The next morning, over a delicious waffle breakfast that had both grownups and toddler asking for seconds, I asked about the sugar. It seems slightly moister, less granular than the non-vegan sugar I normally put on the table. Apparently the process by which regular sugar is made more crystalline uses bone. Yes, bone. I guess that would be an animal product. Who knew? We spend the rest of breakfast talking about all the most disgusting aspects of dairy. Growth hormones are mentioned. Disease is mentioned . The word ‘pus’ comes into the conversation. Milk was starting to sound like a really bad idea. Now these were nice people with an adorable child. But I am relieved when they leave. The pressure is just too great. I wasn’t sure I had another vegan meal in me.

And that brings me back to Alisa, who, out of nowhere, walks into my life… all energy, all enthusiasm, all Raw. Making ‘vegan’ look easy. And there’s that word: RAW - something about it doesn’t sound right. Something about it sounds uncomfortable. I mean, what would one be able to eat? I envision bowls of salad lined up into infinity, into the Rest Of One’s Natural Life. No croutons. No bacon bits. Not even a bean. Now I like salad. Honestly, I’m practically a vegetarian. But there is a concept known as ‘too much of a good thing’.

“What about snacks?”, I ask, “ Cookies? Chips? Chocolate?”

“Oh”, Alisa says, “ I love chocolate!”

I scratch my head at the newsflash that chocolate exists ‘in the raw’. As do tortilla chips. And cookies. And even a kind of bread.. I run the word through my mind again a few times for good measure. Raw. It marches through like an army of carrots and celery interrupted by the occasional chunk of chocolate that still fails to entice me, surrounded as it is by all the rabbit food.

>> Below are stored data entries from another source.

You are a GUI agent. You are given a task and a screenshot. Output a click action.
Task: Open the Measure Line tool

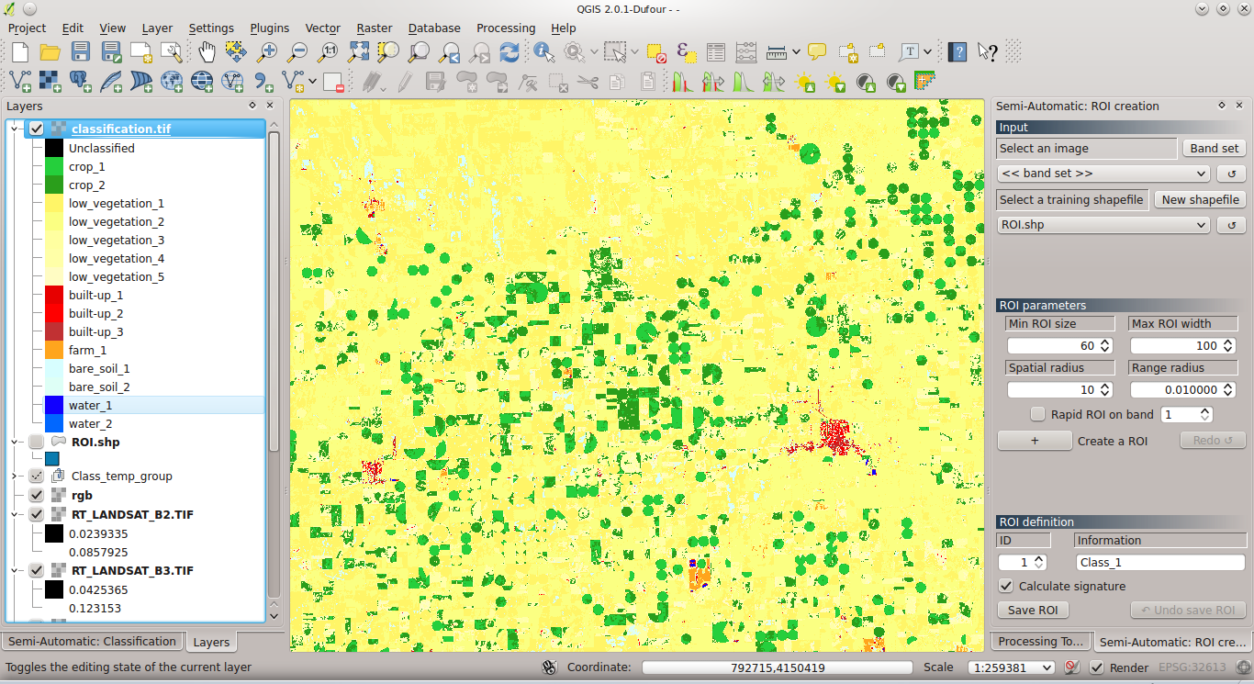point(776,52)
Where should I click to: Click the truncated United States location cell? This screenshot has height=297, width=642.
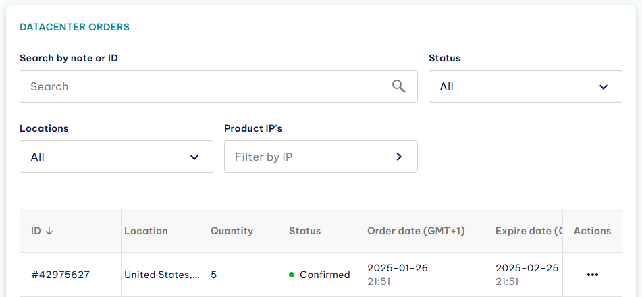[162, 275]
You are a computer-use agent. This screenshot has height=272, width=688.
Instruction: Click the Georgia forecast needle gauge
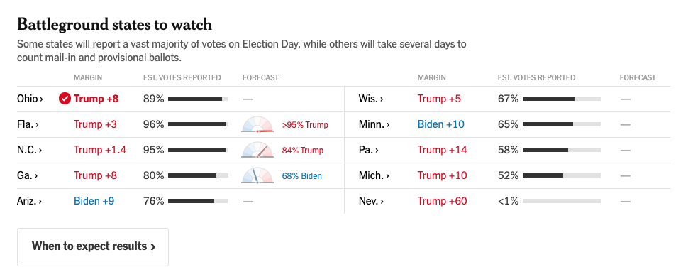(257, 175)
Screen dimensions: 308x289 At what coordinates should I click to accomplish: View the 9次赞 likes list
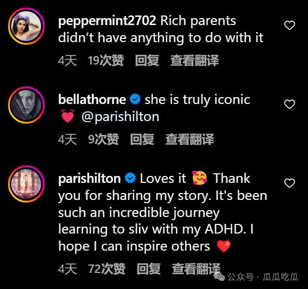point(103,139)
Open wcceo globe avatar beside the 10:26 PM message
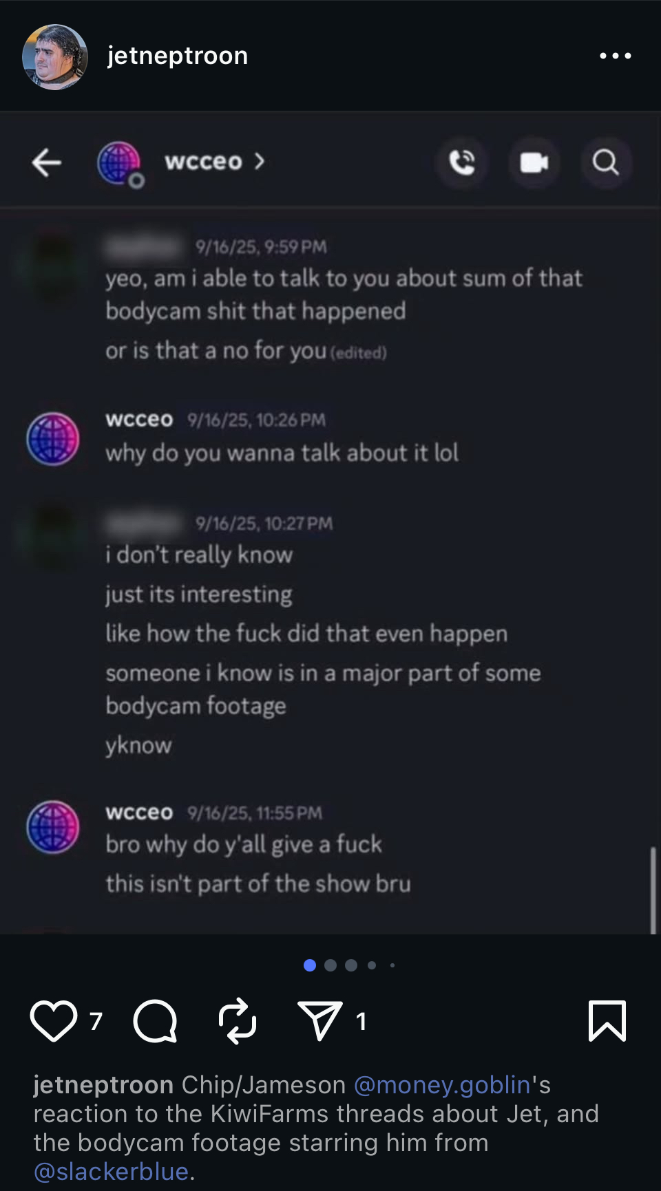This screenshot has width=661, height=1191. 53,439
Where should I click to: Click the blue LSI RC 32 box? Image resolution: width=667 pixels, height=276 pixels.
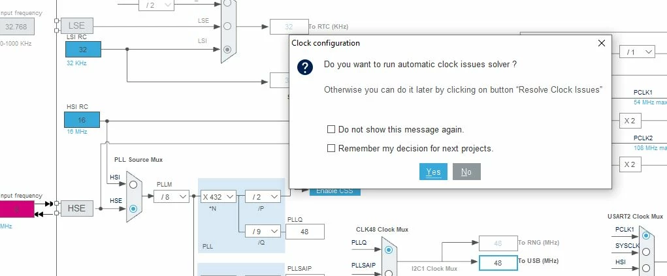point(83,49)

There is an irony in that the week I met Alisa – I was in the process of reading a book subtitled, “How Cooking Made Us Human” - and then here I was talking to someone who didn’t cook at all. Who didn’t believe you needed to cook. What did that make her?

It seems odd – this lack of acceptance with ‘ raw’ - when our not-so-distant-ancestors were foragers and would have eaten an entirely raw diet consisting of fruits, plants, nuts and maybe the occasional scavenged squirrel, and now this entire concept had become too abstract to even conceive of, let alone embrace. Here we are living in a time when foraging has been left far behind in favor of having our food supplied to us. Unlike our ancestors, most of us barely have a relationship with our food beyond the chewing and swallowing – which we seem to do damn well. Half the women I know (never mind the men) never even cook their own food. They buy a finished product and microwave it; they order out. We are domesticated animals; someone else takes care of us right down to the processing and packaging of what goes into our mouths. Little is fresh by the time we eat it; much is laden with chemicals. Yet this has somehow become acceptable. Expected. We barely even think about it unless someone on the nightly news says that this week ‘artificial sweeteners have been shown to cause cancer’ and last week ‘gluten was found to be responsible for autism.’ Somehow we are able to justify all of these things and yet RAW sounds weird. Like some discipline practiced by an alien life form. Alisa looks human. Except… she kind of glows.

I do not know quite what to make of it but somehow I get this odd feeling.As I listen to Alisa wax rhapsodic on how raw food healed her body and changed her life, I have this strong premonition that she might just be here to change mine.